» EXERCISE INSTRUCTIONS:
**A)** From the article on Manson's book, return the passage starting at "After a number" and ending at "and true happiness.", copied word for word.
**B)** Answer these questions using the article on Manson's book:
(i) On what date was the article posted?
(ii) How does Manson describe himself in his twenties?
(iii) According to Manson, what does happiness require?
**C)** Decide whether each statement agrees with the article on Manson's book. Answer yes or no, and quote the words from the article that settle it.
(i) Manson arrived at his best-selling concept on purpose.
(ii) After a number of years, Manson's life began to feel empty.
(iii) Manson says happiness is easier than chasing highs.

──────── EXCERPT TO READ ────────

New Book: The Subtle Art of Not Giving a F*ck

Caring less about more—and more about what matters.

Posted Dec 27, 2016

Mark Manson, Author of “The Subtle Art of Not Giving a F*ck,” came up with his best-selling concept that not giving a fuck is actually the key to happiness by accident. He was writing a blog about finding meaning, receiving thousands of emails from people, and began noticing that a lot of their suffering was derived from simply prioritizing and valuing the wrong things. “I was experimenting with different ways to approach the idea that happiness is all about changing your values,” Manson says. “When I wrote an article about the subtle art of not giving a fuck, people loved it and shared it with their friends. So I stuck with that and used it for the book.” 

How You Can Choose to be Happier

HarperOne
Source: HarperOne

According to Manson, caring less can actually lead to more happiness. It’s all about the choices we make about what to care about. He uses his own life as an example. “I was a big party guy in my twenties, and kind of a playboy as well,” he explains. “I adopted a lot of values and goals that were fairly superficial and, in many cases, self-destructive. They looked cool and sounded sexy on the surface, but underneath there was no real meaning going on, just a lot of escapism. My life was about racking up these checklists of ‘cool’ stuff I had done.”

After a number of years, Manson’s life began to feel empty. That's when he started getting introspective about what he had been choosing to care about and what it was really getting him. Ultimately, that led to an understanding of the difference between emotional highs and true happiness.

“Most people chase highs,” Manson explains. “Highs make you feel good. They sound fun. They impress people. Happiness is harder. Happiness requires struggle and boredom and sacrifice. Real happiness comes from discovering a sense of importance in one's actions and in one's life.”

──────── THE DATA ────────

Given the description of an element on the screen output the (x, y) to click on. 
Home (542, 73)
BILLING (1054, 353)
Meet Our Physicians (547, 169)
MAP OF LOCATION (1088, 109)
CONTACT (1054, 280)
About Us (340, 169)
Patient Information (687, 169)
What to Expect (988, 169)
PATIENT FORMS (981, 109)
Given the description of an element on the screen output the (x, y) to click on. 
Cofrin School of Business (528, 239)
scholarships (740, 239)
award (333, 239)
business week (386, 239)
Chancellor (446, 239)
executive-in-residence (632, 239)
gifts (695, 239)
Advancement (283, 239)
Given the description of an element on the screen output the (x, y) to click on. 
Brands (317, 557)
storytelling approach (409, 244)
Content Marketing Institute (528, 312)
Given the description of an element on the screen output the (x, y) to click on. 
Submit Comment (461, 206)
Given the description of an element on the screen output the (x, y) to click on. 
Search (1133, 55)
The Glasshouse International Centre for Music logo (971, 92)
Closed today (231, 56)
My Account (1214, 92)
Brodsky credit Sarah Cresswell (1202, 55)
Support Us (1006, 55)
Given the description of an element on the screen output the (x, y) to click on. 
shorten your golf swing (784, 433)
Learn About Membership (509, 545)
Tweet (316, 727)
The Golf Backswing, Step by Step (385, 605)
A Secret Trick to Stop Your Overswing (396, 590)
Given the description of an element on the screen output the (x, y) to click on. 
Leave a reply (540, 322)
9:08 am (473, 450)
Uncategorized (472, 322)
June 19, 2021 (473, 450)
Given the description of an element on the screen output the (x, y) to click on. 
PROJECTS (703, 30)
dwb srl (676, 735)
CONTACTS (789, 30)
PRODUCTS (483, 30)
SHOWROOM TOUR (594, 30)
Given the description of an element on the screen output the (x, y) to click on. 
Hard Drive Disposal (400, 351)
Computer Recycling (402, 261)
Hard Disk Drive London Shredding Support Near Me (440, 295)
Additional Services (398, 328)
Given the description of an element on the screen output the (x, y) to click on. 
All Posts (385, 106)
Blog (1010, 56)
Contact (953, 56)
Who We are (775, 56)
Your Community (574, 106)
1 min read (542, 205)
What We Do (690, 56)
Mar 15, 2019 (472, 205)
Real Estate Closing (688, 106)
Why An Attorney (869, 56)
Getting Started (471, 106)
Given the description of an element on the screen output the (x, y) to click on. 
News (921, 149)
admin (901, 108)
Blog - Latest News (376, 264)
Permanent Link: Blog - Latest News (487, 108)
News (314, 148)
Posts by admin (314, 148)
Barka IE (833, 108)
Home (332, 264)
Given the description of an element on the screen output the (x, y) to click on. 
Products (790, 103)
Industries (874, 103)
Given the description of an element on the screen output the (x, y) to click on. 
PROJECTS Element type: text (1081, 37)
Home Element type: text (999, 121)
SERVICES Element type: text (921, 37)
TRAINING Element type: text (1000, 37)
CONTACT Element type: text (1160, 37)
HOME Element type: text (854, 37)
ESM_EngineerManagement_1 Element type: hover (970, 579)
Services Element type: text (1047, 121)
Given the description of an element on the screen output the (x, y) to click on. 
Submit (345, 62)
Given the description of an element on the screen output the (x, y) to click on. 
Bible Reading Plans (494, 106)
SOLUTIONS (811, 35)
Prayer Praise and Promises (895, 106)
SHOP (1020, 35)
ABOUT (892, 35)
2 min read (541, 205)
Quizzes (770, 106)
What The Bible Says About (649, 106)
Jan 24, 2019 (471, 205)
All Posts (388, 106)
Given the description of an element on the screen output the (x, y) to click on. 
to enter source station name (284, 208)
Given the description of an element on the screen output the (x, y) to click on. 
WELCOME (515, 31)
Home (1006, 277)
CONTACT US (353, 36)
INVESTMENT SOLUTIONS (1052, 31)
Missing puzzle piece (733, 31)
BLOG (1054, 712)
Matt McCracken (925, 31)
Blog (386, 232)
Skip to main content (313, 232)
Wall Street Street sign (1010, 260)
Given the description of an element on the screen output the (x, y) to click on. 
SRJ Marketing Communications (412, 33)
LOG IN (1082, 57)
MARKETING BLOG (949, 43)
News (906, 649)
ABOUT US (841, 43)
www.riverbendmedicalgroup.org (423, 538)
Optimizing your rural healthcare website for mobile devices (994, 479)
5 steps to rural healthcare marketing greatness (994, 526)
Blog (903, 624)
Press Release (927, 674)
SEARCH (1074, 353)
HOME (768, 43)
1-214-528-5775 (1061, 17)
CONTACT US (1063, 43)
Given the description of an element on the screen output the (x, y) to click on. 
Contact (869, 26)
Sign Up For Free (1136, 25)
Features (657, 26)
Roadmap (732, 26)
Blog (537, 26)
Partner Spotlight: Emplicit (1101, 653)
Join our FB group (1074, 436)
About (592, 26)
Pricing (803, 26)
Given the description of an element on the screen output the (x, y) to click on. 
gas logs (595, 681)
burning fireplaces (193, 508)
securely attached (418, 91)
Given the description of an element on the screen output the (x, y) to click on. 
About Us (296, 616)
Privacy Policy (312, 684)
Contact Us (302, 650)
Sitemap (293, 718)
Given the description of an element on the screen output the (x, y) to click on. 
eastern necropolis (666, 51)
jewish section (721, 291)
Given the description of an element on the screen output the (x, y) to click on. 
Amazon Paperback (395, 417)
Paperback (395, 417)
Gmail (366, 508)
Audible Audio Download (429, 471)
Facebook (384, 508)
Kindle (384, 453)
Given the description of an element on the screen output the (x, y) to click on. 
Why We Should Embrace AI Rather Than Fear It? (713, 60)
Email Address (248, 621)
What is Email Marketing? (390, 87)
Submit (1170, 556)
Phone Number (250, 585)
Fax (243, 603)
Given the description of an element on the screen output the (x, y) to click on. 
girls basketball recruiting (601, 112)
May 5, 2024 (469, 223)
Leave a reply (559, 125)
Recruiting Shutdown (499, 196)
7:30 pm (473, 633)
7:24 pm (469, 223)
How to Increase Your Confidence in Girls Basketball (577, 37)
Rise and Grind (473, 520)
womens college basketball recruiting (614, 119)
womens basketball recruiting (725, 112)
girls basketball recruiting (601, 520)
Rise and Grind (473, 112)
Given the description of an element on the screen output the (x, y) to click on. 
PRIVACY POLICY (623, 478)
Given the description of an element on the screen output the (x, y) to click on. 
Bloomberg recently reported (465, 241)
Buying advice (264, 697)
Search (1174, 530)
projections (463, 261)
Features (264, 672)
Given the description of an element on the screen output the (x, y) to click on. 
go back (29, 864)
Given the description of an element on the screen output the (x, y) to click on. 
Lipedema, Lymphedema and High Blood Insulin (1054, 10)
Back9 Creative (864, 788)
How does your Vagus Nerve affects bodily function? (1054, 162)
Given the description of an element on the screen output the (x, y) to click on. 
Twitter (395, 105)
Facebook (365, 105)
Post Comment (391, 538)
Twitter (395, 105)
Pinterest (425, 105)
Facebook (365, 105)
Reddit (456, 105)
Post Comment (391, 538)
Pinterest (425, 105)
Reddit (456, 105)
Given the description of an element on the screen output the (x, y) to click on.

────────

» SOLVED TASKS:
**A)**
After a number of years, Manson’s life began to feel empty. That's when he started getting introspective about what he had been choosing to care about and what it was really getting him. Ultimately, that led to an understanding of the difference between emotional highs and true happiness.

**B)**
(i) Dec 27, 2016
(ii) As a big party guy and kind of a playboy
(iii) Struggle, boredom and sacrifice

**C)**
(i) No: "came up with his best-selling concept that not giving a fuck is actually the key to happiness by accident"
(ii) Yes: "After a number of years, Manson’s life began to feel empty."
(iii) No: "Happiness is harder."